As for children taking Communion, I would have to know the child wanting to participate. If I knew the child did have faith in God, had an understanding (even a childlike understanding) of Christ’s sacrifice on the cross, and had asked Jesus to live in his or her heart, then I can definitely see explaining Communion to them in simple terms (e.g., this is something we do to show God we love Him and thank Him for sending Jesus to us) and allowing the child to participate. On the other hand, I know some children who just want to eat and drink because “everyone” else is. In those cases, I think it is a great opportunity to explain why we take communion and talk to them more about faith and Jesus before allowing them to partake. Of course, children aren’t going to understand a lot of the deeply spiritual and symbolic meanings of Communion. To be honest, I know I don’t understand a lot about many aspects of faith, and I don’t expect to until I am actually in God’s presence. But, I do think they need to be asking questions about God and faith and Jesus and coming to some answers (again, childlike faith answers) before observing some traditions.
As for baptism, I guess I’m still pretty Southern Baptist on this. I believe it is a symbolic act that should follow one’s profession of faith (i.e., one’s belief in and acceptance of Christ as one’s personal Lord and Savior–I know that sounds churchy, but I can’t think of another way to say it). I’ve always been a “dunker” not a “sprinkler.” As I said before (so no one yells at me), I think you need to search your heart, pray and read the Scripture to find God’s will and direction on ANY SUBJECT.
God didn’t say that the greatest commandment was to sit in judgment of each other. He said it was to love the Lord our God will all our heart, soul & mind and then to love our neighbors as ourselves.
April 10th, 2008 at 8:02 pm
I’m glad that all I did originally was post “why we believe what we believe”! And as RevJATB notes, when speaking about scriptural warrant for these beliefs, “However one interprets these words is an open question. But interpret them we must.”

### Exercises
1. Decide whether each statement agrees with the passage on Communion and baptism, answering yes or no and quoting the words of the passage that settle it: (a) The writer would allow a child to take Communion without first knowing that child. (b) The writer sees baptism as a symbolic act that should follow a profession of faith. (c) The writer has always favored sprinkling over immersion.
2. Write the next part of the passage on Communion and baptism, picking up after its final sentence.

### Dataset section
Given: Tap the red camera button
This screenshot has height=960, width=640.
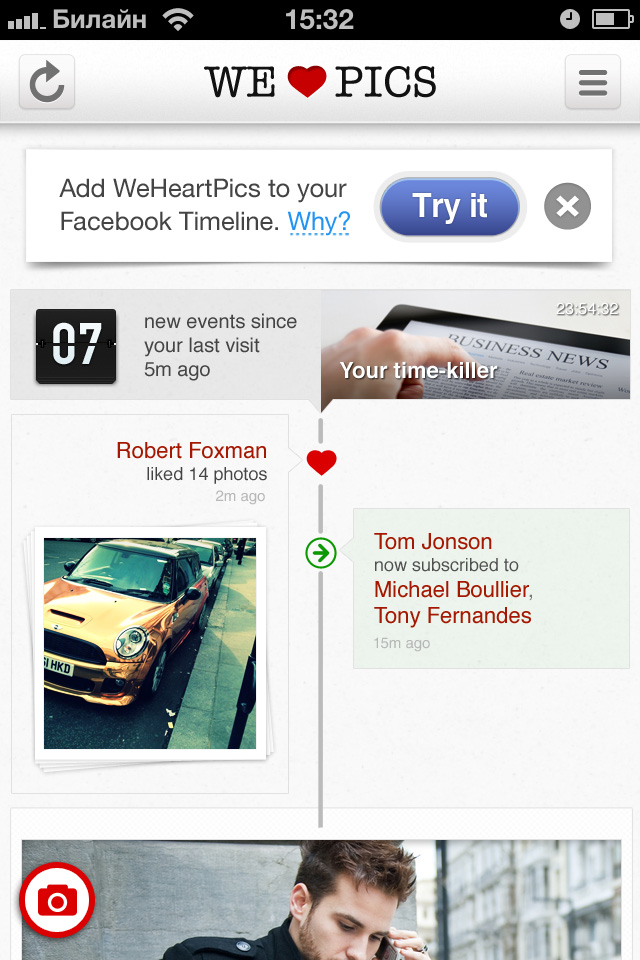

### Answer list
1.
(a) No: "I would have to know the child wanting to participate."
(b) Yes: "I believe it is a symbolic act that should follow one’s profession of faith"
(c) No: "I’ve always been a “dunker” not a “sprinkler.”"

2.
So… what I want to mention is the likelihood that in any given divorce situation that occurs within any church body, no one but God will ever know the whole story. Even those within the marriage will not even know their own hearts unless God greatly convicts him of sin. So, when a church session “judges” after MUCH prayer that asking someone to abstain from communion because of what appears to them to be unrepentant sin, it is always with a hope of repentance & in the case of a broken marriage; reconciliation & healing of the marriage is the hope. And sometimes, the person(s) who is faced with just such a challenge to change, decides to move on to a church which is less “judgmental” and not repent, and… what? Lives happily ever after?
I have to heartedly recommend that every married couple (which includes our elders - who are “…the husband of one wife” - read “When sinners say ‘I do’” by Dave Harvey.
April 10th, 2008 at 8:22 pm
Glenn, Chewymom was referencing an abused wife from whom the table was withheld. Certainly she has a Biblical right to divorce and still be allowed Communion. This is an all too common situation in churches: if there is abuse, or a problem then it is the wife’s fault and she is told by the session to go back and do whatever it takes to make it work. And then when it does not work then it is labelled her fault. This is NOT right.
April 10th, 2008 at 9:34 pm
@Smocklady - I think that “Chewymom” knows me well enough to know that I wouldn’t send an abused wife back to an abusive & equally unrepentant husband. But… if both husband and wife are believers, then God can certainly convict the husband of his sin, restore a true love for his wife, and, again, with the Holy Spirit’s healing and convicting presence, restore the wife’s heart for her husband. “Chewymom” didn’t indicate whether this marriage had children nor the nature of the abuse. Given the description of the circumstance, the only thing we can all be sure of is this - neither the sins of the husband, the wife, or those of the elders are beyond the Grace of God to redeem for His Glory.
April 10th, 2008 at 10:02 pm
Good word, Chewymom. Like the previous commenter, I was raised Southern Baptist and go to a non-denominational church now, so the thought of leadership literally refusing to serve communion to someone kinda baffles me since I’ve never seen it. It was always taught that it was between you and the Lord, and parents decide with their children when they’re ready based-on making a profession of faith. I don’t remember my first communion, but somewhere along the way I picked it up, and I think Jesus is ok with that. =) I’ve never taken communion in a Presbyterian church, but I have in Methodist and Episcopal churches, and unless I was completely ignorant of what was going-on, any believer was welcome. Maybe it’s a PCA thing?
April 10th, 2008 at 10:26 pm
RevJATB - you need not feel attacked. I was venting frustration from years of witnessing ‘table-fencing’ and it may have sounded more attacking towards you. I’m sorry if I gave that impression.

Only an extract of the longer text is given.